>> Start PASSAGE

Look into Insteon switches @ Insteon I think they may be able to do what you are wanting.


----------



## LGLS (Nov 10, 2007)

Vyking.Electric said:


> Look into Insteon switches @ Insteon I think they may be able to do what you are wanting.


Isn’t Insteon the reincarnation of X-10?


----------



## LGLS (Nov 10, 2007)

Vyking.Electric said:


> Look into Insteon switches @ Insteon I think they may be able to do what you are wanting.


Thanks I’ll do that!


----------



## LGLS (Nov 10, 2007)

Vyking.Electric said:


> Look into Insteon switches @ Insteon I think they may be able to do what you are wanting.


Thanks I will check them out!


----------



## Vyking.Electric (May 26, 2019)

I wouldn’t know haven’t installed any x10 products. I have used the Insteon switches and they from what I remember communicate via the neutral. You can use the transmitter / receiver switches stand alone or expand the installation with the other devices, hubs, and app.


----------



## Rainwater01 (Oct 6, 2015)

LGLS said:


> Isn’t Insteon the reincarnation of X-10?


It would totally do what you need. It has a dual band mesh network. Communicates over the wires and a wireless signal for redundancy and unlike x-10 the signal gets stronger the more devices you install. It doesn’t need Wi-Fi. Only the hub connects to the internet. 

The problem is they’re having supply chain issues so you can get the keypads but the 2477d dimmer that you would need for single, 3 way and 4 way applications is out of stock. 


Sent from my iPad using Tapatalk


----------



## BleedingLungsMurphy (10 mo ago)

LGLS said:


> if somebody’s got any ideas I’d love to hear them. Thanks in advance brothers!


Check out Control4 home automation

When I used to work in Vancouver the penthouses were wired up with Control4. We had it controlling all of the lighting, electric blinds, hvac, home audio. Pretty much anything you want. Very reliable system once it's set up.


----------



## LGLS (Nov 10, 2007)

BleedingLungsMurphy said:


> Check out Control4 home automation
> 
> When I used to work in Vancouver the penthouses were wired up with Control4. We had it controlling all of the lighting, electric blinds, hvac, home audio. Pretty much anything you want. Very reliable system once it's set up.

>> End PASSAGE
>> Start RECORDS

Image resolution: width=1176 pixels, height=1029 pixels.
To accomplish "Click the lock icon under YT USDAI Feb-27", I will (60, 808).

>> End RECORDS
>> Start RECORDS

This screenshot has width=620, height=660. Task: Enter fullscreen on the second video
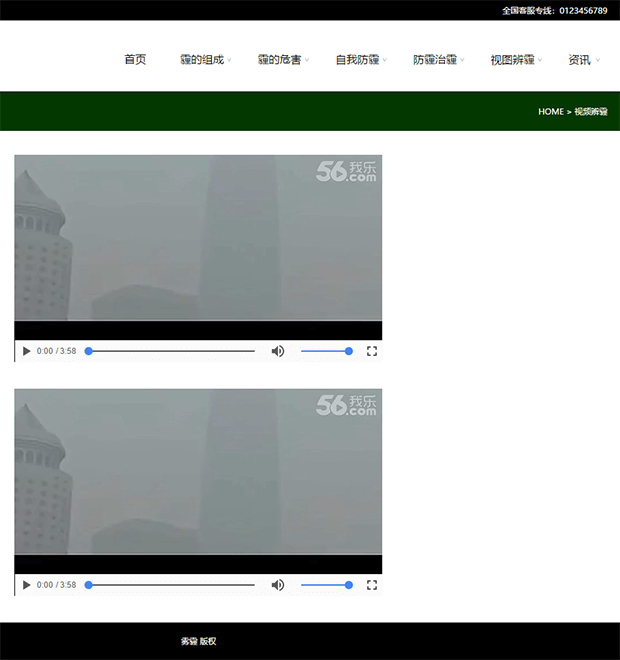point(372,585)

>> End RECORDS

#### ACTIONS TO TAKE:
(1) Duplicate everything in the home automation thread from "It would totally" down to "to the internet.".
(2) Pick up the home automation thread after its final line and write the next portion.

#### TASK-BY-TASK OUTPUTS:
(1)
It would totally do what you need. It has a dual band mesh network. Communicates over the wires and a wireless signal for redundancy and unlike x-10 the signal gets stronger the more devices you install. It doesn’t need Wi-Fi. Only the hub connects to the internet.

(2)
I’ll look into it, thanks!


----------



## BleedingLungsMurphy (10 mo ago)

LGLS said:


> I’ll look into it, thanks!


I haven't used them for a while but they communicate with a wireless mesh between devices. You need a neutral for the switches but there's no extra wiring required between devices.


----------



## LGLS (Nov 10, 2007)

BleedingLungsMurphy said:


> I haven't used them for a while but they communicate with a wireless mesh between devices. You need a neutral for the switches but there's no extra wiring required between devices.


I went to their website after you posted the information and I do have to say I am quite impressed with it. I was looking at some thing a little bit more old-school but maybe if I’m going to put in some kind of a system or a go with what’s top of the line today before it becomes outdated. I was thinking of actually a few remote theatrical dimmer boards the kind that you hold in your hand and have about 48 sliders on them each one of them tied to a dialed pin patch so that each slider is assigned its own group of lights and they all dim simultaneously at the same rate but that’s because Of my background of supplying and installing large copious amounts of temporary power to Seattle traveling theatrical troops.


----------



## Rainwater01 (Oct 6, 2015)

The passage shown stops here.